Moisés
Santos Reis Amaral
RESUMO:
Um padre como influente
agente político e de espírito público alia-se a um importante político baiano
para tentar aplacar os efeitos da seca em meio a empobrecida população da zona
fronteiriça entre a Bahia e Sergipe durante os anos 1950. Dessa parceria, surge
a mais importante obra contra a seca do município de Fátima até os anos 2000, o
Poço Municipal, e um grande açude que ainda hoje é uma fonte de água importante
para a comunidade da Queimada Grande e adjacências. Essas são conquistas importantes
que suavizaram o flagelo empreendido pela seca numa época em que não existia
água encanada e carro pipa era uma novidade digna da curiosidade de multidões.
ABSTRACT:
A priest as an influential political and
public-spirited agent teams up with an important Bahian politician to try to
alleviate the effects of the drought among the impoverished population of the
border area between Bahia and Sergipe during the 1950s. From this partnership,
the most important work against drought in the municipality of Fátima until the
2000s, the Municipal Well, and a large dam that is still an important source of
water for the community of Queimada Grande and surrounding areas. These are important
achievements that alleviated the scourge caused by the drought at a time when
there was no running water and water trucks were a novelty worthy of the
curiosity of crowds.
OS PARCEIROS.
João da Costa Pinto
Dantas Júnior nasceu em Salvador, no dia 28 de agosto de 1898, era neto do
Barão de Jeremoabo e herdou do pai e o do avô o prestígio político no sertão da
Bahia e de Sergipe. Nascido a 28 de agosto de 1898, foi deputado, juiz, secretário
de estado e diversos outros cargos de prestígio na Bahia. Era herdeiro do
capital político dos Dantas no sertão, homem influente e de amizades e respeito
na aristocracia rural local e nos grandes centros urbanos do país.
A influência da
família Dantas nessa região era sustentada pelos seus aliados locais.

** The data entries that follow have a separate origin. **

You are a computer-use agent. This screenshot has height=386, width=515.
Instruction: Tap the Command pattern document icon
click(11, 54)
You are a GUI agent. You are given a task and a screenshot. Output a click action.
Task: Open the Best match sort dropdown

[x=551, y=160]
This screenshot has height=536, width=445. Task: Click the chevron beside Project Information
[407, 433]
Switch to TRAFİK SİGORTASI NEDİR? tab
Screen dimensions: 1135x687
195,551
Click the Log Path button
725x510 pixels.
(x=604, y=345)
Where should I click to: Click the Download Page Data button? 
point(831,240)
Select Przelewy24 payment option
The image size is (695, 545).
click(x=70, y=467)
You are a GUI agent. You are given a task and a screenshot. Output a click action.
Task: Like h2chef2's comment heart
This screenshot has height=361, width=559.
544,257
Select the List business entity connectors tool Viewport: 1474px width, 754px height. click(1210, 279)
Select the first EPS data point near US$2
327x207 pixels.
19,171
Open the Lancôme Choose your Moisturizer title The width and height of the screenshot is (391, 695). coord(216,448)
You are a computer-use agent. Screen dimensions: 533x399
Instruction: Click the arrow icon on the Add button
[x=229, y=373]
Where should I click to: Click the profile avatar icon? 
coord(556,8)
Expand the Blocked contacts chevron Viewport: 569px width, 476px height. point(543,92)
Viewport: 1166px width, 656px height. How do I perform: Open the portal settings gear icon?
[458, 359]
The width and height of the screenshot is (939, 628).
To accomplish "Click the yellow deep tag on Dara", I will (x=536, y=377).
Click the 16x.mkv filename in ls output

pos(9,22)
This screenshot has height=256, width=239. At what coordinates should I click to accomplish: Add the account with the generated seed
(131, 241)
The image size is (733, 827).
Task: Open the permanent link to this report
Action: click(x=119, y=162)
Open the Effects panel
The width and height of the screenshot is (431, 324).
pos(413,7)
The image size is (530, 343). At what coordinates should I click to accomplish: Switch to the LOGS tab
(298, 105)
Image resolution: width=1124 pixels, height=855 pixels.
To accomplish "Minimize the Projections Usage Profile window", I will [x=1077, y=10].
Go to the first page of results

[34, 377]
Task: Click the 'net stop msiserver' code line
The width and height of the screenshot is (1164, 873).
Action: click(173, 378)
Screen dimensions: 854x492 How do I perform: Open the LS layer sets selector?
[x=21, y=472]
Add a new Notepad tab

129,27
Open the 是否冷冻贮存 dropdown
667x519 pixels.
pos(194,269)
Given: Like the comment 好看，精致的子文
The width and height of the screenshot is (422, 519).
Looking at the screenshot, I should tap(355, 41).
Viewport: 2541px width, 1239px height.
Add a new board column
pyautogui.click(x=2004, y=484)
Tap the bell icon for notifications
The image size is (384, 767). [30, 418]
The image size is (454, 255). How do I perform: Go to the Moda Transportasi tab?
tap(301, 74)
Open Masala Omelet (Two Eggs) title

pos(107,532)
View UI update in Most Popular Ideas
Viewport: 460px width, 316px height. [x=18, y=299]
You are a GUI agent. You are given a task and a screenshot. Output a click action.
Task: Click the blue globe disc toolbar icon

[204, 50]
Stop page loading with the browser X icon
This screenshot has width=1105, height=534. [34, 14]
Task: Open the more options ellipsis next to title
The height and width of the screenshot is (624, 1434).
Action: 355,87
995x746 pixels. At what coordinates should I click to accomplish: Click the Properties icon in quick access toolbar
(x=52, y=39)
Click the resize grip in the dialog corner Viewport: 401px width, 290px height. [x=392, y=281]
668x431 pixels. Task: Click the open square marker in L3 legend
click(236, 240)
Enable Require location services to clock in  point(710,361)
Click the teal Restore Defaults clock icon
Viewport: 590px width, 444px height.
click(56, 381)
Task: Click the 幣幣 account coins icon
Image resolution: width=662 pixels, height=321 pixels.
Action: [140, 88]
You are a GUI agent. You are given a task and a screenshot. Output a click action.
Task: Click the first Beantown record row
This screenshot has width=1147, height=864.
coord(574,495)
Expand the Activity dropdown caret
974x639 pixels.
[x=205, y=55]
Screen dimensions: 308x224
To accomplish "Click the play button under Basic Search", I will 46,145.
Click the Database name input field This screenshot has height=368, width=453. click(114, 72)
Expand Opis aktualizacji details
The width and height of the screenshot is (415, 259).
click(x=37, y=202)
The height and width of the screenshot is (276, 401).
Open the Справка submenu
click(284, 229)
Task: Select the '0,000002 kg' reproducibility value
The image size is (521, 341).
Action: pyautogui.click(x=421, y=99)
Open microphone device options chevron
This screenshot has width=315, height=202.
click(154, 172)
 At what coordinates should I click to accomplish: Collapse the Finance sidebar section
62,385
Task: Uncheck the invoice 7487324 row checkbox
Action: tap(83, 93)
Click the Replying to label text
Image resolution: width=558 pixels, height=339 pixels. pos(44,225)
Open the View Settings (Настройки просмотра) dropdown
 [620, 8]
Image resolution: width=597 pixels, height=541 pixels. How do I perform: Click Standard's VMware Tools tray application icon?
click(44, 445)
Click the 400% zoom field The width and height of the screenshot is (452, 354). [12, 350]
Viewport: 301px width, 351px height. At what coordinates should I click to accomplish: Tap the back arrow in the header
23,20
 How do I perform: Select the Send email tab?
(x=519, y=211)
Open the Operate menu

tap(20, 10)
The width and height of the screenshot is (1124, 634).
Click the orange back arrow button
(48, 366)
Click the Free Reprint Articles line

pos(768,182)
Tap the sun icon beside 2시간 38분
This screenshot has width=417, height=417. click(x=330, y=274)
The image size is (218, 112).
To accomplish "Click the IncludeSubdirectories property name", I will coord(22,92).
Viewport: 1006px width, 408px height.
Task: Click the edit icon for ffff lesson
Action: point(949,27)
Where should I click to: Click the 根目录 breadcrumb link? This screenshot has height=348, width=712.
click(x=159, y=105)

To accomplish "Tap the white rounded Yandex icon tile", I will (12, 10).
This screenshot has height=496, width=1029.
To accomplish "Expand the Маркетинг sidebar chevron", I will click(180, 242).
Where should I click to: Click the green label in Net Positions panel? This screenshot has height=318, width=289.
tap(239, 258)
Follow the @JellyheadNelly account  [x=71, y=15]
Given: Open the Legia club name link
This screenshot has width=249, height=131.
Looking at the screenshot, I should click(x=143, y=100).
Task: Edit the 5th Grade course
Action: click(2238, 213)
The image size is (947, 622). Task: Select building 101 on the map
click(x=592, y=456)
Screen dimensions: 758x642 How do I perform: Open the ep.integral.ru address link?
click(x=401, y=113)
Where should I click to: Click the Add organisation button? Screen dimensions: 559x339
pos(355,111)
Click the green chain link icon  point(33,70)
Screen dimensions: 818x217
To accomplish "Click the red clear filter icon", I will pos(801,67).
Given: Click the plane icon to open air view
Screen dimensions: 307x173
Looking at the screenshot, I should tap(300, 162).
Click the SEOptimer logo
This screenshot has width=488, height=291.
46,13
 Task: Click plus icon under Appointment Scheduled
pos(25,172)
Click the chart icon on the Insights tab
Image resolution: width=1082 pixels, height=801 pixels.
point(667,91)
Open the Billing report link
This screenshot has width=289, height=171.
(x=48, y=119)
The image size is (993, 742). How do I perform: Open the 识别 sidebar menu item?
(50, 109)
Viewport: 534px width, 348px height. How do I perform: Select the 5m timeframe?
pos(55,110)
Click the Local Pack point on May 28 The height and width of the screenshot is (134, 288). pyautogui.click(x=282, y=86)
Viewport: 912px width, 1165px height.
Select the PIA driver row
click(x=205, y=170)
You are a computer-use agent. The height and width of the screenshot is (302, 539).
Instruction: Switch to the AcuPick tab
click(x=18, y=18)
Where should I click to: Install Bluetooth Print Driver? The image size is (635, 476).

Políticos, funcionários públicos e grandes proprietários de terras eram os
líderes políticos usuais, contudo, em Cícero Dantas, o Padre Renato Galvão,
vigário local entre 1945 e 1964, parece ter sido uma voz muito ouvida pelo
político renomado
Renato de Andrade Galvão,
nasceu em Brejões, no município de Feira de Santana, no dia 13 de julho de
1918, chegando a Cícero Dantas como um jovem sacerdote de 30 anos, em 1945. Como
vigário, teve uma vida política agitada, foi prefeito da cidade de Cícero
Dantas entre 1962 e 1964, fazia as vezes de padre militante, muito envolvido em
questões políticas locais. Na plataforma Corpus Eletrônico Documentos do
Serão, mantida pela Universidade Estadual de Feira de Santana, UEFS, muitas
cartas trocadas entre o padre e o político dão conta de uma relação estreita.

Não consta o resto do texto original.